Sohail: You mentioned kind of anti-colonial approaches, what has shaped your thinking on that?

Hana: I did grow up in a family that were quite political! But I did my first masters in Postcolonial Studies under Professor Paul Gilroy. That for me was really pivotal and ground-breaking in the sense that it really intrigued me and introduced a lot of the kind of radical theory and thinking behind anti-colonial thought in particular, like the Black Radical Tradition, which remains I guess the core inspiration behind much of what I do. I love Black Feminist Thinking and it’s a fundamental rethinking of modernity and how colonialism shaped the world, but also, you know, pushing against so much of contemporary thinking in theory both in the academy and outside it. The spaces I was in as an undergraduate were also quite influential. My best friend introduced me to bell hooks and I think to this day, her work changed me on not just a political but very personal level. And that's the power of the tradition of that work was it’s not just abstract theory. It's discussions about love and interpersonal relationships and family as much as it is about rethinking systems of domination on a global scale. It just felt more tangible and easy to use, reading it was a personal transformation.

Sohail: Final question – what is your top tip for doing qualitative research?

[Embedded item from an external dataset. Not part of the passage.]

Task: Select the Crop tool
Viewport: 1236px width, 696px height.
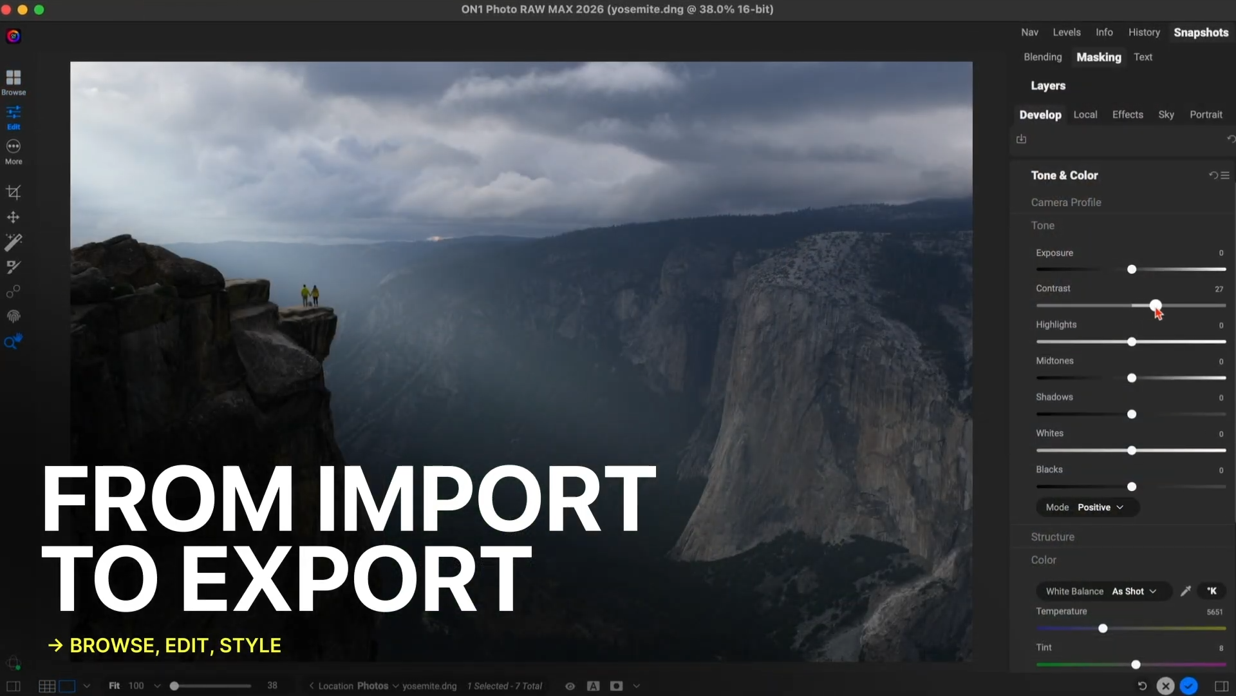Action: 14,192
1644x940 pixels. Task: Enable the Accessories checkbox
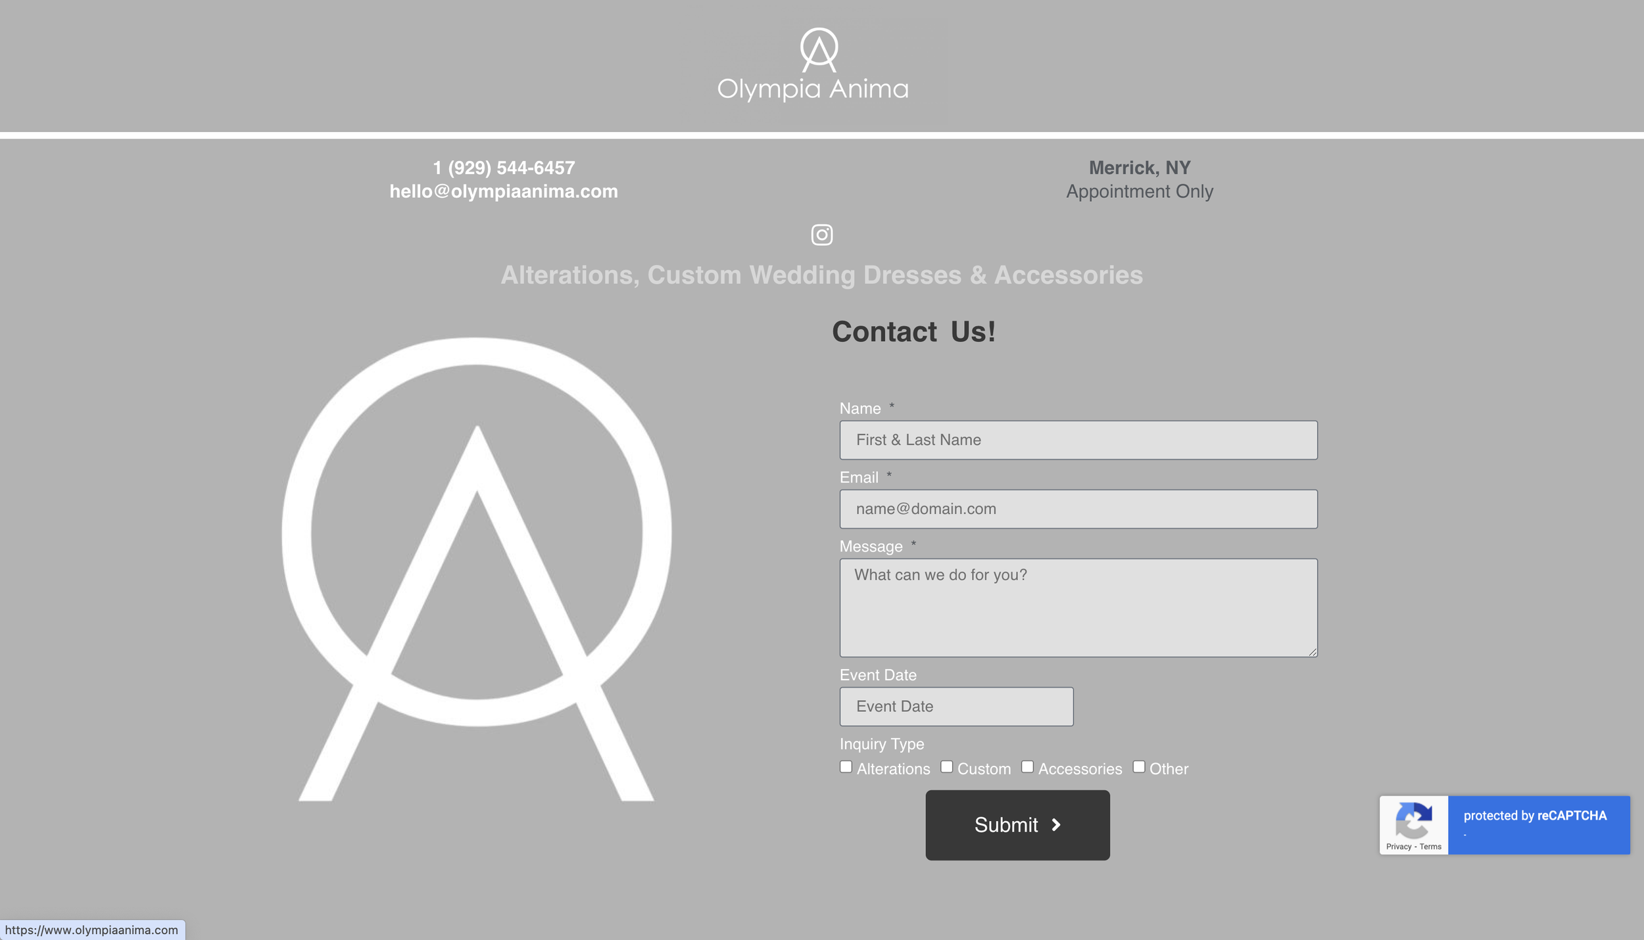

Hana: I'm currently writing my methods chapter, and I've really been thinking about the role of relationality. Breaking down the barriers of what we think qualitative work is. You know, I'm inspired by music and fiction and TV, and that shapes my thinking and my work as much as the stuff that I'm doing qualitatively in the field. And I'm trying to bring that into the work I produce. Kind of breaking those barriers and making connections between things that you don't think are connected and bringing that into your research. If you're doing qualitative research, it's all about people, right? So, bringing relationships and relationality into your theoretical and conceptual thinking as well as your relationships with the people involved in your research as well.